Aunque
la fragaria (o planta de fresa), crece de forma natural en bosques y claros de
montañas y su fruto es por naturaleza propio del final de la primavera y el
verano; hoy en día su producción con técnicas de invernadero y comercialización,
hacen fácil poder encontrarlas casi durante todo el año en cualquier frutería;
manteniendo su sabor y aroma. La fresa y todos sus derivados han triunfado en
nuestra cesta de la compra.
El
secreto de su éxito probablemente no solo se encuentre en sus características
más notables, sus cualidades medicinales superan con creces sus rasgos más
inmediatos. Diurética, antirreumática, antiinflamatoria o mineralizante; son
solo algunas de las cualidades que tradicionalmente le han sido bien conocidas.
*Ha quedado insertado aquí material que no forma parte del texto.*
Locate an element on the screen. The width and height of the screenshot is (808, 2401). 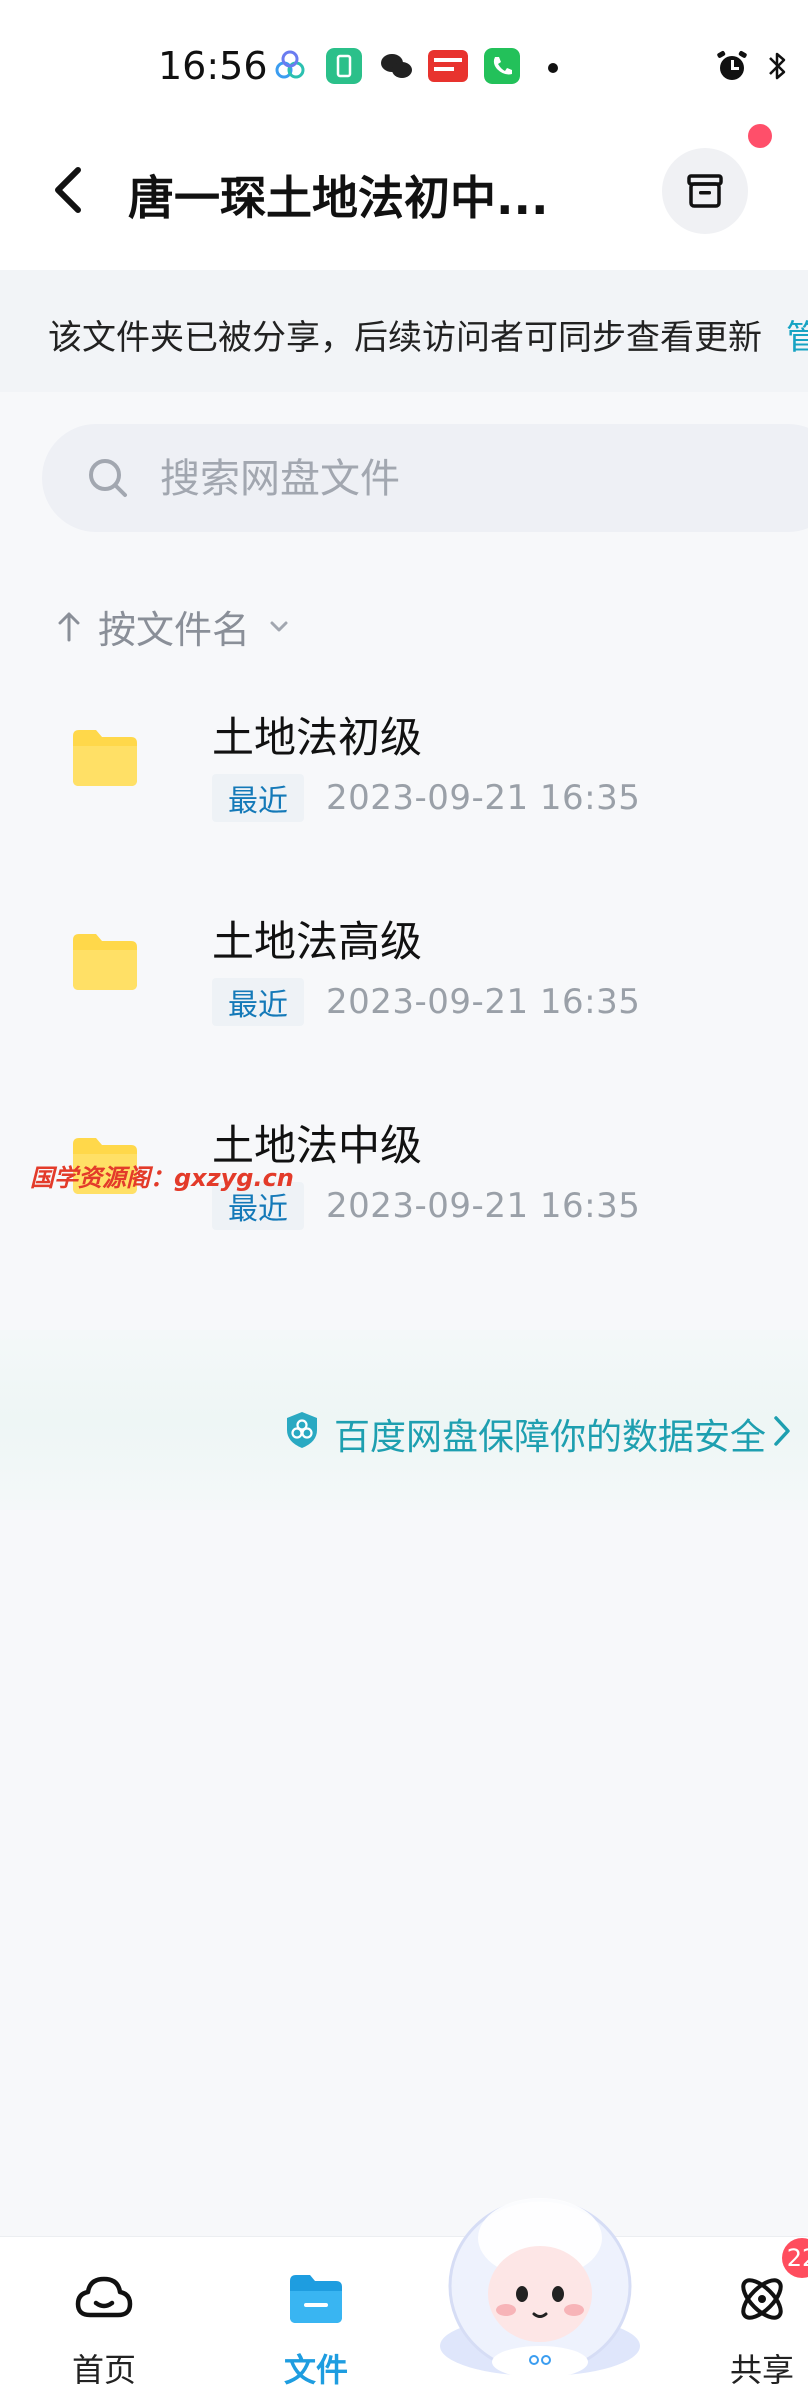
bluetooth-icon is located at coordinates (778, 66).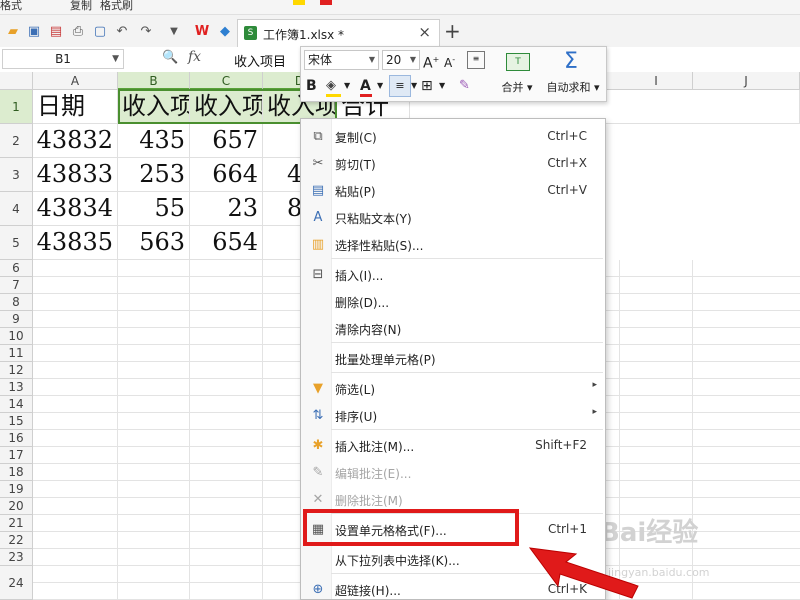 Image resolution: width=800 pixels, height=600 pixels. What do you see at coordinates (16, 175) in the screenshot?
I see `row-header-3: 3` at bounding box center [16, 175]. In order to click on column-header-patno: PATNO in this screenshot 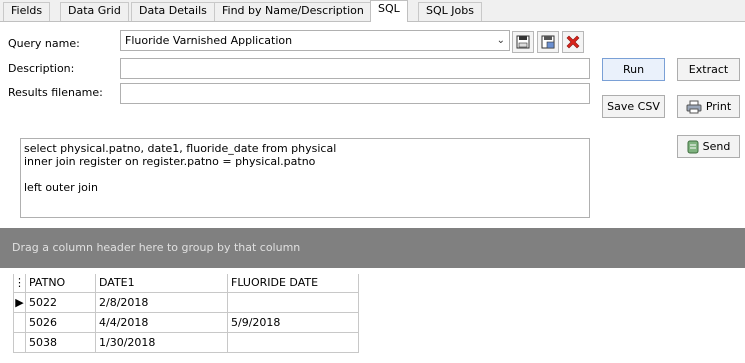, I will do `click(60, 284)`. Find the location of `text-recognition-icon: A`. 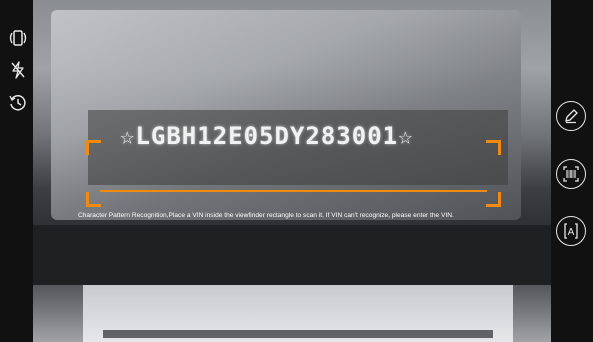

text-recognition-icon: A is located at coordinates (571, 231).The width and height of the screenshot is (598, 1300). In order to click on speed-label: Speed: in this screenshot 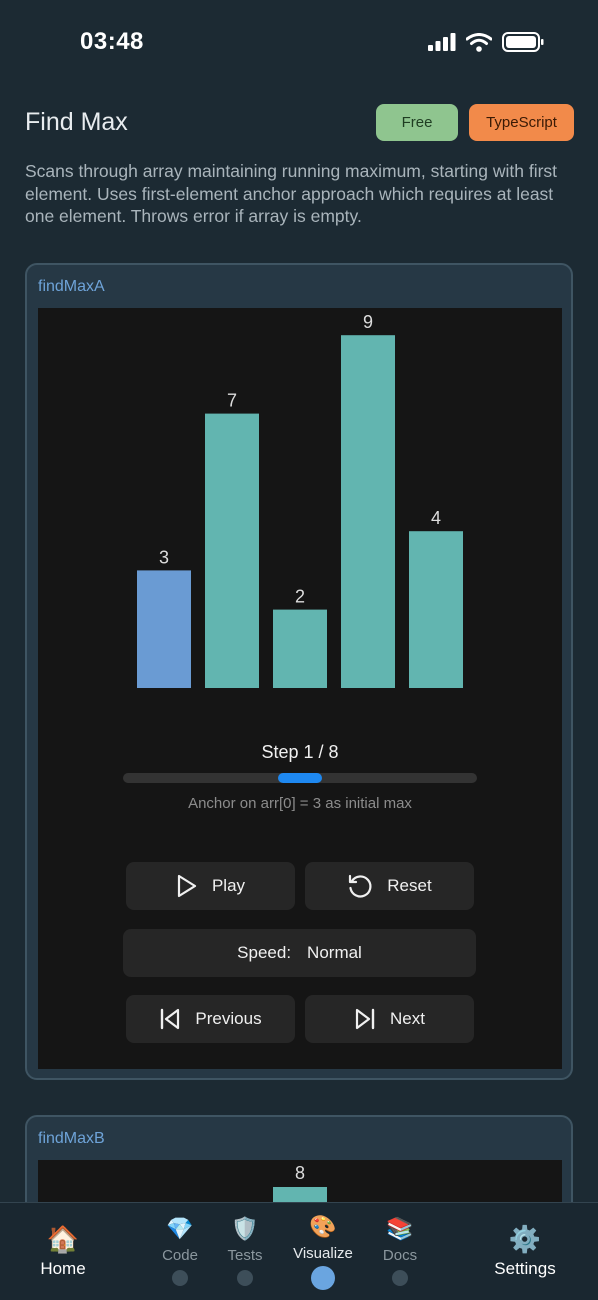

Las hojas machacadas y aplicadas sobre la piel constituyen un buen remedio para
evitar las arrugas.
Como
no todo es fresas con nata, azúcar, o postres; el licor de fresa presenta una
inmejorable oportunidad para mantener su sabor y cualidades durante todo el año
a nuestro alcance. Para fabricar el nuestro propio, basta con dejar macerar en
un litro de aguardiente 200g de fresas y azúcar al gusto, aproximadamente
durante unos 60 días; si bien es cierto que existen multitud de variantes que
difieren principalmente en el modo de tratar los frutos antes de la maceración
y la suma de otros ingredientes como canela, clavo o piel de limón, para
conseguir sabores más elaborados. El licor de crema de fresas es sin duda una
de las opciones más sabrosas y apetecibles para todos los gustos.
Como
casi para la mayoría de los licores, una buena parte de su éxito consiste en
servirlos muy frío y añadirles un toque personal a la presentación.